Consignes
a) D'après l'hommage à Philippe Ducrotté, pendant combien d'années s'est-il consacré à l'étude des troubles fonctionnels digestifs ?
b) En une à trois phrases, indiquez ce que l'hommage à Philippe Ducrotté rapporte à l'appui de l'affirmation selon laquelle il était un enseignant hors pair.
c) Traduisez en anglais la phrase suivante de l'hommage à Philippe Ducrotté : « La discipline a perdu l'un de ses guides, un homme charmant, doté d'une autorité naturelle, reconnu par toute la communauté gastroentérologique. »

Extrait du texte

------------------------------------

Philippe Ducrotté s’est consacré pendant 30 ans à l’étude des troubles fonctionnels digestifs, notamment dans le domaine de la physiopathologie de cette pathologie fréquente et invalidante pour de nombreux patients.
Chercheur brillant, il était également un enseignant hors pair qui a donné sa dernière conférence moins d’un mois avant son décès. Il nous avait fait l’honneur de coordonner et d’écrire en grande partie le dossier
“Syndrome de l’intestin irritable“, paru en 2015 dans le troisième numéro de La Lettre de l’Hépato-gastroentérologue. Depuis quelques années, le rôle de l’interaction microbiote intestinal-aliments dans la pathogénie et le traitement de la pathologie fonctionnelle intestinale constituait un axe privilégié de sa recherche. La discipline a perdu l’un de ses guides, un homme charmant, doté d’une autorité naturelle, reconnu par toute la communauté gastroentérologique.

------------------------------------

Données fournies

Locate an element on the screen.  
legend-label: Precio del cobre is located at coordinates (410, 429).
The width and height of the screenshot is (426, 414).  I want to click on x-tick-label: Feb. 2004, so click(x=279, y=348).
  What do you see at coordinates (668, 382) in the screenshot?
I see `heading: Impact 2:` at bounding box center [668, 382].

------------------------------------

Réponses fournies
a) Pendant 30 ans.

b) L'hommage précise qu'il a donné sa dernière conférence moins d'un mois avant son décès.

c) The discipline has lost one of its guides, a charming man endowed with natural authority, recognized by the entire gastroenterology community.